Mailing List Archive

What are you using myth for?
I have my MythTV setup in my living room connected to my TV. I use it
for TiVo like functions and for watching movies I have stored on my server
upstairs.

In the process of getting my rig up and working, I subscribed to this
mailing list so I could see what issues others were having and see if
their
solutions could help me.

But I've noticed that some people have pretty exotic setups and I
would be fasciated to hear more about them. I'm curoious to hear what
people have done to take their MythTV systems beyond just TiVo like stuff.

-josephc
Re: What are you using myth for? [ In reply to ]
josephc wrote:

>But I've noticed that some people have pretty exotic setups and I
>would be fasciated to hear more about them. I'm curoious to hear what
>people have done to take their MythTV systems beyond just TiVo like stuff.
>
One of the main reasons why I started to use 'software TV' is the
decoupling of receivement and watching.

At the current apartment, there is no way to get a new cable from the
root (with the sat dish) to my TV/computer, so I am currently limited to
the programs offered on the analog TV cable in the house, fed by the sat
head station on the roof. My only chance for more or better programs is
to place a computer on the roof, connect a sat card to the sat dish, run
a MythTV backend (or similar) there, feed the video stream to computer
via wireless lan and play it there via the MythTV frontend (or similar).
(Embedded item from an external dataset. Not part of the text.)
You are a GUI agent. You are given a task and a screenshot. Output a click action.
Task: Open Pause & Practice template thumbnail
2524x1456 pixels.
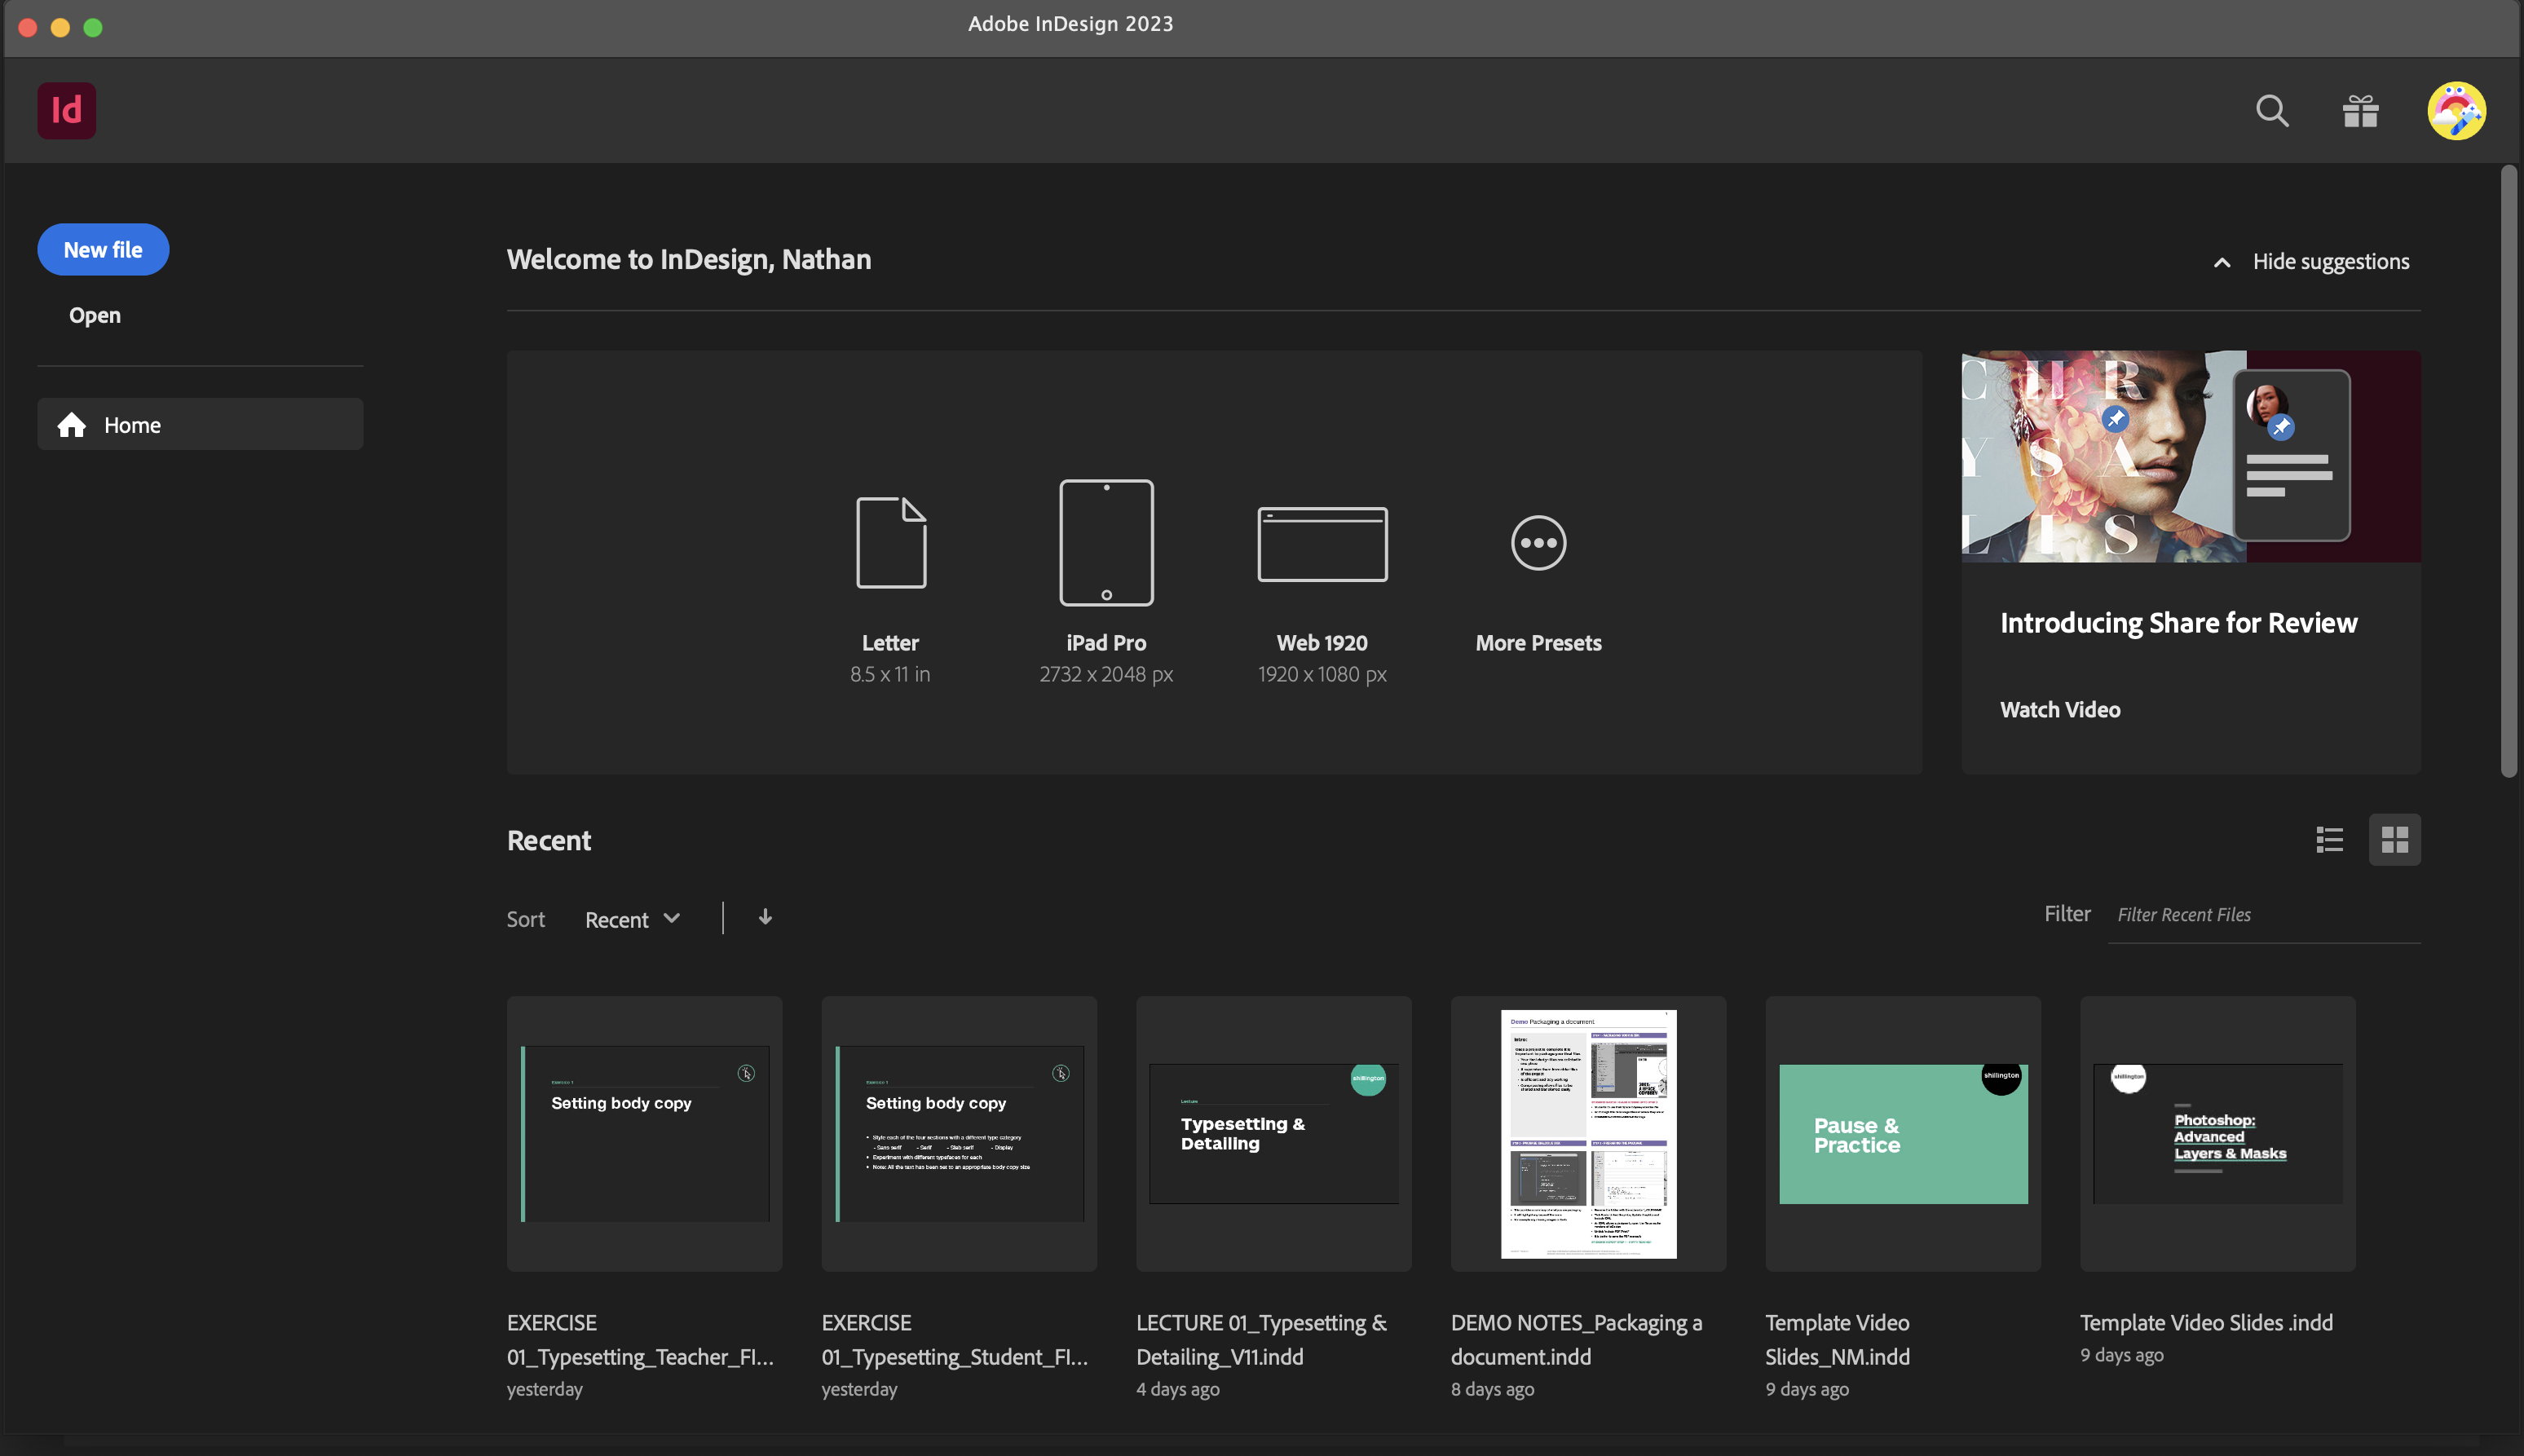pos(1902,1134)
I don't need TV cables running through the apartment/house, only
ethernet (or wireless lan) and power.

Additionally, this allows me to watch TV on every computer, from the
living room to the notebook in the garden.

Finally, given how nasty the TV cards seem to be from the hardware side
(interferences, bus traffic etc.), I don't want such a card to be in my
desktop computer, I need the desktop to be reliable and any new card is
an additional problem source.

This wireless lan and sat dish is not yet working, but the advantage I
have atm is the same as everyone else - to decouple me from TV program,
I can watch stuff when I am in the mood for it, not when it runs on TV.
Re: What are you using myth for? [ In reply to ]
On Mon, 28 Apr 2003 11:20:09 -0400 (EDT) josephc <josephc@etards.net> wrote:

> I have my MythTV setup in my living room connected to my TV. I use it
> for TiVo like functions and for watching movies I have stored on my server
> upstairs.
>
> In the process of getting my rig up and working, I subscribed to this
> mailing list so I could see what issues others were having and see if
> their
> solutions could help me.
>
> But I've noticed that some people have pretty exotic setups and I
> would be fasciated to hear more about them. I'm curoious to hear what
> people have done to take their MythTV systems beyond just TiVo like stuff.

Phone integration is an idea I have tinkered with. As a simple start,
I have created a mythtv menu entry that launches the gvbox
application. Gvbox is a graphical interface to the vboxd daemon. A
suitable lirc configuration for gvbox allows me to listen to, and
administer, recorded messages with the TV remote. A more elegant
approach would be to reimplement the GUI part using mythtv libraries.

--
Vegard Vesterheim : Phone: +47 73 55 79 12
UNINETT : Fax: +47 73 55 79 01
N-7465 Trondheim, NORWAY : Email: Vegard.Vesterheim@uninett.no
Re: What are you using myth for? [ In reply to ]
I don't have cable TV at home, so I use mythtv for recording shows at
work (where we have the cable). I have a custom script that downloads
the recorded programs to my home computer, adds the programs to the
mythtv database, and finally deletes them from the computer at work.